# S7-1200 Zähler/Remanente Variable



## Rici (24 April 2010)

Hallo,
ich habe ein Problem und weiß nicht mehr weiter

In meinem Programm verwende ich einen Zähler,
beim Neustart der Anlage soll der Zählvorgang 
weiter geführt werden.

Ich habe Remanente Merker erstellt, doch das klappt nicht weil beim Starten 
der Zähler einen Wert ausgibt und ich sehe keine Möglichkeit meinen gespeicherten Merker dort einzutragen.

hier ein Bild der Zählereinstellung
  ich hoffe jemand kann mir einen Tipp geben


----------



## Paule (24 April 2010)

Rici schrieb:


> Ich habe Remanente Merker erstellt, doch das klappt nicht weil beim Starten
> der Zähler einen Wert ausgibt und ich sehe keine Möglichkeit meinen gespeicherten Merker dort einzutragen.

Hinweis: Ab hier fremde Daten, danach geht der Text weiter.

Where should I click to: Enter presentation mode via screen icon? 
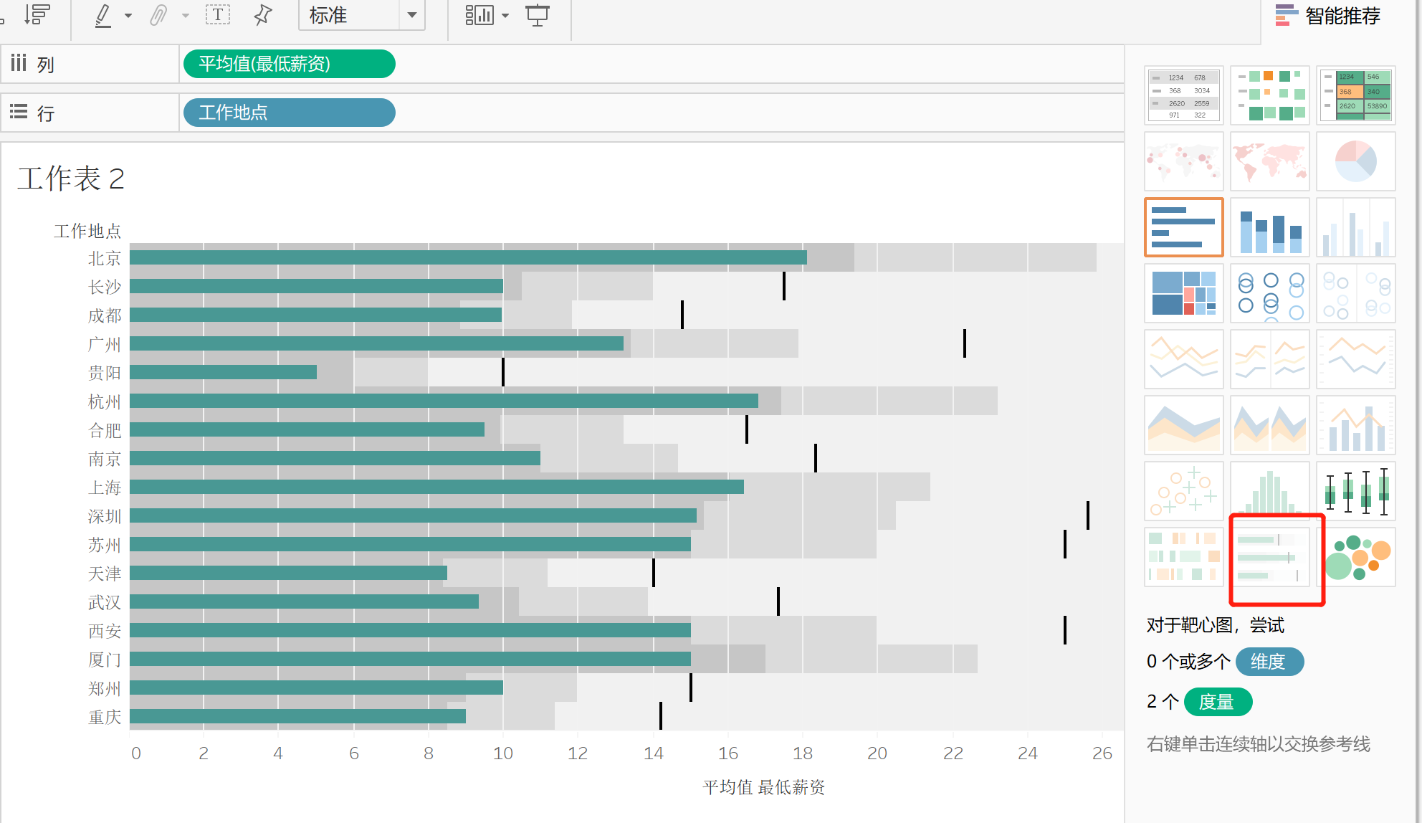pos(537,15)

Vorweg, ich sehe das hier zum ersten Mal.
Aber da gibt es doch den Eingang "Load".
Ich würde jetzt mal annehmen dass ich damit einen Wert laden kann, vielleicht wenn der Zählwert auf PRESET_VALUE eingetragen wird.


----------



## centipede (24 April 2010)

Kann man den InstanzDB des Zählers nicht als remanent deklarieren?
Sollte doch wie bei einem GlobalDB funktionieren.


----------



## Rici (24 April 2010)

hallo Paul,

also wenn ich LOAD auf true stelle und bei PRESET_VALUE
was eingebe wird trotzdem die Zahl von CONT_Value gesetzt.
ich weis auch nicht wie ich weinen Merkerword dort eingeben soll
bei normaler Eingabe wird es als Fehler angezeigt ich gebe es also 
folgend ein "B#16#2" 2für Merkerword 2.

und centipede
ich sehe leider keine Möglichkeit den Zähler remanent einzustellen,
ich habe halt nur den Merker remanent.


----------



## Andy79 (24 April 2010)

Hallo,

hier ein Eintrag aus dem Siemens Forum zu dem Thema:

https://www.automation.siemens.com/...spx?PageIndex=1&PostID=190929&Language=de#top

Vielleicht hilft das.

Gruß Andy


----------



## Rici (24 April 2010)

Das ist die wichtigste Aussage aus dem Link.

Beim einfachen  Zähler, CTU, könnte die Lösung aber ähnlich aussehen. Über das Bit LOAD  kann man den voreingestellten Wert PV als aktuellen Zählwert CV setzen.

ich weis aber nicht wie ich es eingeben soll 

"B#16#00" so erfolgt die Eingabe, aber welche zahl gibt was an?


----------



## Paule (24 April 2010)

Rici schrieb:


> Das ist die wichtigste Aussage aus dem Link.
> 
> Beim einfachen Zähler, CTU, könnte die Lösung aber ähnlich aussehen. Über das Bit LOAD kann man den voreingestellten Wert PV als aktuellen Zählwert CV setzen.
> 
> ...


Also PV steht doch wahrscheinlich für *P*RESET_*V*ALUE (was ich ja auch gemeint habe) und das ist doch eine Integer Variable und kein Byte.


----------



## Rici (25 April 2010)

ich habe mein Problem immer noch nicht gelöst
ich kriege den Zähler halt nicht eingestellt das er beim
starten der SPS den gespeicherten Merker benutzt.

wenn jemand mir jemand noch etwas genauer helfen würde 
währe es echt super.

gruß Rici


----------



## Andy79 (25 April 2010)

Hallo,

ehe du dich weiter mit dem Zähler abmühst, nimm doch einfach einen Addierer. Signalauswertung mit positiver Flanke auf den Addierbaustein und das ganze in einem remanenten Datenbaustein abspeichern. Ich denke das ist der einfachste Weg.

Gruß Andy


----------



## Rici (25 April 2010)

ich habe das Problemm jetzt mit einem Addierer gelöst
Finde es nicht so schön aber es geht.
wenn mir jemand einen tipp gibt wie ich
es mit einem Zähler machen könnte were es trotztem schön.

danke für die Beiträge


----------



## Andy79 (25 April 2010)

Das kannst du dann doch mit einem "Move" Befehl, in dem du das Datenwort einfach mit deinem Anfangswert überschreibst.
Ich habe Stückzähler schon öfter mit Addierern gemacht und bspw. bei Betätigung einer Reset Taste einfach das Datenwort mit 0 überschrieben. Geht völlig problemlos.


----------



## madman (21 Juni 2010)

Hallo,

die Zähl- oder Zeitdaten müssen in einer Lokalinstanz abgelegt werden. Nur so können sie dann als Remanent deklariert werden.
Wie geht man vor: 
FB anlegen, keinen FC
Zähler setzen
Multiinstanz für Datenablage wählen
unter Lokaldaten Remanenz aktivieren

Gruß
Jürgen


----------